Chlordécone et santé publique
Ce qui me permet d’arriver à mon troisième et dernier point : « Chlordécone et santé publique ». Nous savons tous maintenant que le chlordécone est une catastrophe écologique, mais nous n’avons pas encore vraiment pris conscience du fait qu’il s’agit aussi d’une véritable catastrophe sanitaire. Quand on énonce cela, on pense bien sûr immédiatement aux différentes formes de cancers qui se développent chez nous de manière effrayante comme le montre sans discussion possible l’Annuaire du cancer de la Martinique. Des cancers aussi rares que celui du myélome, par exemple. Mais il y a aussi le développement des maladies d’Alzeihmer et de Parkinson qui ne sont pas seulement liées au vieillissement de la population comme on tente plus ou moins habilement de nous le faire croire. Il y a encore le taux stupéfiant de malformations congénitales constaté par les obstétriciens et les sages-femmes.

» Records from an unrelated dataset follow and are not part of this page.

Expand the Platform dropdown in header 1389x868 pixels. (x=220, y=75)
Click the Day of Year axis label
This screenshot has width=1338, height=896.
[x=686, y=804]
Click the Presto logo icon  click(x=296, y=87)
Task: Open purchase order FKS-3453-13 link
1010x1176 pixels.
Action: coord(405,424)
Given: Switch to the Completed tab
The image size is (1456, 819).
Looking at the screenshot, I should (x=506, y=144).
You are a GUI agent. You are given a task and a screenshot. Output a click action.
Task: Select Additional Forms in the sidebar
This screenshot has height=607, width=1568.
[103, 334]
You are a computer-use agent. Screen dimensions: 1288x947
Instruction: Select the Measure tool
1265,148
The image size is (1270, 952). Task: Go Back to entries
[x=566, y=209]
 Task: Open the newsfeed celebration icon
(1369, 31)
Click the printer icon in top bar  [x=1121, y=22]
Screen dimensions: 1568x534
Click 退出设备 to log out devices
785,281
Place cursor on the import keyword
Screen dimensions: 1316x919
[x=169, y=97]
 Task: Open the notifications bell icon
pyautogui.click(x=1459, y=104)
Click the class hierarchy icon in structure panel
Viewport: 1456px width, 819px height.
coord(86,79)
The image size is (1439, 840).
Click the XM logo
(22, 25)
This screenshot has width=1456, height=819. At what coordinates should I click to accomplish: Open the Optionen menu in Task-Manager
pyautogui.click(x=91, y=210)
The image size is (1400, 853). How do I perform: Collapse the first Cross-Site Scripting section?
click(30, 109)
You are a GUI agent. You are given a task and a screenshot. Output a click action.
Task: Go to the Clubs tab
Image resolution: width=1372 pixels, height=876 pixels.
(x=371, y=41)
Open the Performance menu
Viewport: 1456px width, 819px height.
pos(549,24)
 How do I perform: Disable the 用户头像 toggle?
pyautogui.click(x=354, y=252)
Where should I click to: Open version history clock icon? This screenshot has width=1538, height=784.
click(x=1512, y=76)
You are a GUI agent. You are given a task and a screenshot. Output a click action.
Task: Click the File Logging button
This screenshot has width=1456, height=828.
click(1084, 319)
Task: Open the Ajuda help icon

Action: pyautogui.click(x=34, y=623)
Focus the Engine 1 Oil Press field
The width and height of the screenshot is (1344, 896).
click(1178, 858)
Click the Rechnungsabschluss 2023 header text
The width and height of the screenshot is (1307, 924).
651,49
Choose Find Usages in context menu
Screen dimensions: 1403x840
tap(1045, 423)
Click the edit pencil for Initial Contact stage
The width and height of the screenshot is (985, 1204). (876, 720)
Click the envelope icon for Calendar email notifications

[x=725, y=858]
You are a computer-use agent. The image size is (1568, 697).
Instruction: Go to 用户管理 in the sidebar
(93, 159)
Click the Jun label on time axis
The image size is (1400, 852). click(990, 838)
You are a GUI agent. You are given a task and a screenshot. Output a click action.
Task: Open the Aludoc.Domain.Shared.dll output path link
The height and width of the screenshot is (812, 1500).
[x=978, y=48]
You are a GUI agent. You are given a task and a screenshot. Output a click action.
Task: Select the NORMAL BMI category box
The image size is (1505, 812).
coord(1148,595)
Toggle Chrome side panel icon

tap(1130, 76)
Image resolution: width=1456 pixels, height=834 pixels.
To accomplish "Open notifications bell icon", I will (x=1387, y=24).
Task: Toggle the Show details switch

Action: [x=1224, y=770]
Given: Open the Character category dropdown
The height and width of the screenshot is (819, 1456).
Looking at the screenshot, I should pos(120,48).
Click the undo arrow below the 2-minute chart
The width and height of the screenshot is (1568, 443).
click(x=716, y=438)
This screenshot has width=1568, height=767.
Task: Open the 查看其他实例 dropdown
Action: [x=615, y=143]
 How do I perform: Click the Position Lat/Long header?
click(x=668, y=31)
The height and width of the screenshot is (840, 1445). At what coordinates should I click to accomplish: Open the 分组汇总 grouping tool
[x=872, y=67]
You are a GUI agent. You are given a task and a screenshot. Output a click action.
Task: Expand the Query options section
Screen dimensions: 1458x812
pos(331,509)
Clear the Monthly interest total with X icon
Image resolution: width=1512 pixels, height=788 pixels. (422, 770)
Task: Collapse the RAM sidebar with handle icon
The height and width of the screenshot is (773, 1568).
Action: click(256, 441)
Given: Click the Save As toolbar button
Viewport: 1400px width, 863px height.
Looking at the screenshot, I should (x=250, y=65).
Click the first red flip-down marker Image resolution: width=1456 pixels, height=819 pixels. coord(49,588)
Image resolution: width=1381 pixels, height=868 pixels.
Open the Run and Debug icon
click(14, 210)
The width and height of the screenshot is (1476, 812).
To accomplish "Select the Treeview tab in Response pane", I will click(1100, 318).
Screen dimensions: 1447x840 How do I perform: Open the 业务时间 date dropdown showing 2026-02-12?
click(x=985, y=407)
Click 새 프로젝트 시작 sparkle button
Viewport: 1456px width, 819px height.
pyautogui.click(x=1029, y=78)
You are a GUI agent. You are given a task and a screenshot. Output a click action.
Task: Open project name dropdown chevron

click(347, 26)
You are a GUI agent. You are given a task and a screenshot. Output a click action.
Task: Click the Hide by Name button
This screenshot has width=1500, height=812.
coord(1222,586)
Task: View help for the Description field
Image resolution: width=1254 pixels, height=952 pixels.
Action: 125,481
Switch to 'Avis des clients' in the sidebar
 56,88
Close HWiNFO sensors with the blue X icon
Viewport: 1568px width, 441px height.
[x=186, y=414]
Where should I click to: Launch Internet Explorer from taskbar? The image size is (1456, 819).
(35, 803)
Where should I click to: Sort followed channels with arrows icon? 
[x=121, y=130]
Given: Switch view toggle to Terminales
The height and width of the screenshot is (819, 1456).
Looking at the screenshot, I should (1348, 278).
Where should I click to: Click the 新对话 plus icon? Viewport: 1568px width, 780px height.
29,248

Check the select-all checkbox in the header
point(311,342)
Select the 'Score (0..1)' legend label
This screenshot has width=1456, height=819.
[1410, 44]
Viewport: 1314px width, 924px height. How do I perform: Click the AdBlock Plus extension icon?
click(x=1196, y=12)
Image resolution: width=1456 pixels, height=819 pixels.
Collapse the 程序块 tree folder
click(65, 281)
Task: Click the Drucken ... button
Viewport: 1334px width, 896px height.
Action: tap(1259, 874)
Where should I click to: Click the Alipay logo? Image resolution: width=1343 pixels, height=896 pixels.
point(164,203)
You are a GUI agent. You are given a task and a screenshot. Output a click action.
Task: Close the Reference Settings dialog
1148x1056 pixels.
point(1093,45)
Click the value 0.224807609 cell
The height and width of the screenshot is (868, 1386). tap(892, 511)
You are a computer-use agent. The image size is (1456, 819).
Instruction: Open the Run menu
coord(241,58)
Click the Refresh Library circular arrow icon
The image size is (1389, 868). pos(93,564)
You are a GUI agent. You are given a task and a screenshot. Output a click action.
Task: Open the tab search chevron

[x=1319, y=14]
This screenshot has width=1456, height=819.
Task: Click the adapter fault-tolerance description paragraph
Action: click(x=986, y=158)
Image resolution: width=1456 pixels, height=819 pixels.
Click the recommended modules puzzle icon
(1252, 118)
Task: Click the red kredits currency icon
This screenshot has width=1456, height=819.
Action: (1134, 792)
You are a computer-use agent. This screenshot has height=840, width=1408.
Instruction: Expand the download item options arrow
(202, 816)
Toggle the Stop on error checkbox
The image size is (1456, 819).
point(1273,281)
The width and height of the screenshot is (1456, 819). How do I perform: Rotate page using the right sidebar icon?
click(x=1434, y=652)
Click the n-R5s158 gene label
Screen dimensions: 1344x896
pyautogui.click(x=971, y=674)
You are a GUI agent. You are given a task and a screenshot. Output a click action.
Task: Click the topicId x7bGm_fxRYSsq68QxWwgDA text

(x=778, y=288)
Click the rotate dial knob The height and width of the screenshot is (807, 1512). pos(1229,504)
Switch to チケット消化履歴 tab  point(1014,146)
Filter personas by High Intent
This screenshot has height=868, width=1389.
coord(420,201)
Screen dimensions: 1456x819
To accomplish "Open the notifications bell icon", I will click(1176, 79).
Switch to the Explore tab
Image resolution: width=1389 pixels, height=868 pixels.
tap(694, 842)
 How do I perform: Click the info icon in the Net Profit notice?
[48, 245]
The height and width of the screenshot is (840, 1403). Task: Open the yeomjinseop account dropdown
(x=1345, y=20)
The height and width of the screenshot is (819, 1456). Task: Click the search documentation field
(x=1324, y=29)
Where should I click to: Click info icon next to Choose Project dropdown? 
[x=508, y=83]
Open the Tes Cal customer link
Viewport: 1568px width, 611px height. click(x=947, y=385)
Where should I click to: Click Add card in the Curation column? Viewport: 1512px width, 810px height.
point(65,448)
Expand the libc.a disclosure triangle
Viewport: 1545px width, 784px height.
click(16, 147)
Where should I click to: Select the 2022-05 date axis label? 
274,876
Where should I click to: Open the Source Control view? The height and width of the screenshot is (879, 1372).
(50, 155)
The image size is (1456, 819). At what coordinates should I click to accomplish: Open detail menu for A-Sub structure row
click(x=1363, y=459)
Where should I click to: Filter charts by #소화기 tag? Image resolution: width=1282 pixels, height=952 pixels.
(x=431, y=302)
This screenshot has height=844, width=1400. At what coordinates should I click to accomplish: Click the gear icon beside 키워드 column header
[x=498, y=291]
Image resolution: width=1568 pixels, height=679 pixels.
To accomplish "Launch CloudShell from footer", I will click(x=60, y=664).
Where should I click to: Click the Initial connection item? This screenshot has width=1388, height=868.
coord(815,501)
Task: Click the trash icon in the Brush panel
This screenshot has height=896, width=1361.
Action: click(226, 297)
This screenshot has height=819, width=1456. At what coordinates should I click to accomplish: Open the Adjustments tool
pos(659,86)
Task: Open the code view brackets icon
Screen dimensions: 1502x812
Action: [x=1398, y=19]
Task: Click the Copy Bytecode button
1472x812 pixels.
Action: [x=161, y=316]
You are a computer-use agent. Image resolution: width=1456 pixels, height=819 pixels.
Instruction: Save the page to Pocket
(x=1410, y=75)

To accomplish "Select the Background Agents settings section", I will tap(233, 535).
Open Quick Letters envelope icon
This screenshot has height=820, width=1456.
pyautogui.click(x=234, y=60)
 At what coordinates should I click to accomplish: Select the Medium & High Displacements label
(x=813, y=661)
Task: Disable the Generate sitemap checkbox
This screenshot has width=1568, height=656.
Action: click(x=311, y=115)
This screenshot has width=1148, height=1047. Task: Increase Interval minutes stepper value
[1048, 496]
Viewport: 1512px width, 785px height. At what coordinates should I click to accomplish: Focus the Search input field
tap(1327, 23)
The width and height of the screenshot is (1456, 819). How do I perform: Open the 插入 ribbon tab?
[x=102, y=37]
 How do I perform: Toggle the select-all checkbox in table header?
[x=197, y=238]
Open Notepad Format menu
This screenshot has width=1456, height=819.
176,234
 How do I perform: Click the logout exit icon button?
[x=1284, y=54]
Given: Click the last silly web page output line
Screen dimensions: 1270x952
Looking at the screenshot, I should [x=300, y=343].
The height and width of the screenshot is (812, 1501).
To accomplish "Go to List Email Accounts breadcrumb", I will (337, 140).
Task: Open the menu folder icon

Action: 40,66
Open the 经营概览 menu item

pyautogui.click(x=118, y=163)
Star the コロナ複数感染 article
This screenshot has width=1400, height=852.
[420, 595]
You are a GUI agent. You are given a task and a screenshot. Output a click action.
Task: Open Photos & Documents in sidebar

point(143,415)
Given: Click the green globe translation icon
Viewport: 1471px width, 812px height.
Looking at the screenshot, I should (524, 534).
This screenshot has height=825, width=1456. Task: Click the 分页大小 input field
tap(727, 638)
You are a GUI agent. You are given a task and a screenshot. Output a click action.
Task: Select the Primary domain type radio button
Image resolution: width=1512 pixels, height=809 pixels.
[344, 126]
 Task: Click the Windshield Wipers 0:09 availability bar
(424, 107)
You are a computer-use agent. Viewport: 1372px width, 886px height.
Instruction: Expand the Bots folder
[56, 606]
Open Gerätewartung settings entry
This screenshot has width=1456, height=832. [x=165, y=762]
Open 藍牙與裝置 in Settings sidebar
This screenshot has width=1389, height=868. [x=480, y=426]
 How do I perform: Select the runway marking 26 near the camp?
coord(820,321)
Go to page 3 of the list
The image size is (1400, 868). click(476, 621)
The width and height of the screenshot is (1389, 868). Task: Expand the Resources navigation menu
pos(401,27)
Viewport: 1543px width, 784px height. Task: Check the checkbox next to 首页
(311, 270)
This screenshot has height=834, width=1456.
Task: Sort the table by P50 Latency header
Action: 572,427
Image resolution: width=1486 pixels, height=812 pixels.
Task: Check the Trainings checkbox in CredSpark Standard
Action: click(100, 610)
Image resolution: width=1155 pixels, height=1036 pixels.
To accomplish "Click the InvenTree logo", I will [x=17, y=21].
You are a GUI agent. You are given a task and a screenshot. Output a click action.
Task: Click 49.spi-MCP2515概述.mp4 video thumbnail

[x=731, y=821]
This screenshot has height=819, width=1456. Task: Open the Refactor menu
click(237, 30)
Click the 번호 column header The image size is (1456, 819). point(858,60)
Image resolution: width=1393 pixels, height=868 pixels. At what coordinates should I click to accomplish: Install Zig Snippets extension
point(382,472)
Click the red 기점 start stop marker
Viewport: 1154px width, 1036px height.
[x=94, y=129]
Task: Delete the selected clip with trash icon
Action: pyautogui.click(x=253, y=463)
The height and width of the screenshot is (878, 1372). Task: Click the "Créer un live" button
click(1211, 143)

Bref, tout un cocktail de maladies graves qui n’ont pas l’air d’inquiéter les pouvoirs publics et les plus hautes autorités sanitaires de la Martinique.
Que du chlordécone ait été retrouvé dans le sang de 90% des femmes enceintes n’empêche apparemment pas ces messieurs-dames de dormir ! Qu’on en ait retrouvé dans le lait de vache non plus ! Et je pense au premier chef à tous ces ouvriers agricoles, aux petits et moyens planteurs qui ont manipulé des années durant, souvent à mains nues, le chlordécone parce que personne ne les avait prévenus qu’il s’agissait d’un produit hautement dangereux.
Est-ce si difficile, est-ce si coûteux que de recenser ces personnes et de leur faire passer des bilans de santé ? Est-ce impossible de créer un fond qui permettrait de prendre en charge les soins ou l’hospitalisation de ceux qui sont visiblement les victimes d’une utilisation non protégée et de longue durée du chlordécone ?
Mesdames et messieurs, vous aurez compris que la stupéfaction et la colère qui avaient saisi Louis Boutrin et moi-même lorsqu’en 2007 nous avions découvert l’ampleur de la catastrophe et rédigé nos deux livres, eh bien que cette stupéfaction et cette colère sont toujours là, bien présentes, trois ans après, car à notre sens presque rien de sérieux n’a été fait pour tenter d’apporter des solutions à un problème qui ne disparaîtra pas d’un coup de baguette magique, la rémanence du chlordécone étant évaluée à un siècle et demi selon les chiffres les plus optimistes.
Quelles terres, quelles nappes phréatiques, quelles rivières, quels rivages allons-nous léguer à nos enfants et petits-enfants ?
N’est-il pas temps d’exiger de l’Etat et de ses services déconcentrés, des élus, des grands planteurs békés et des importateurs de produits chimiques qu’ils cessent de faire du saupoudrage, qu’ils arrêtent de jouer au chat et à la souris avec l’opinion publique et qu’enfin, ils prennent le problème à bras le corps ?
Cela a bien été fait pour l’amiante, pour le sang contaminé, pour la vache folle, pourquoi pas pour le chlordécone ?
Mesdames et messieurs, je vous remercie.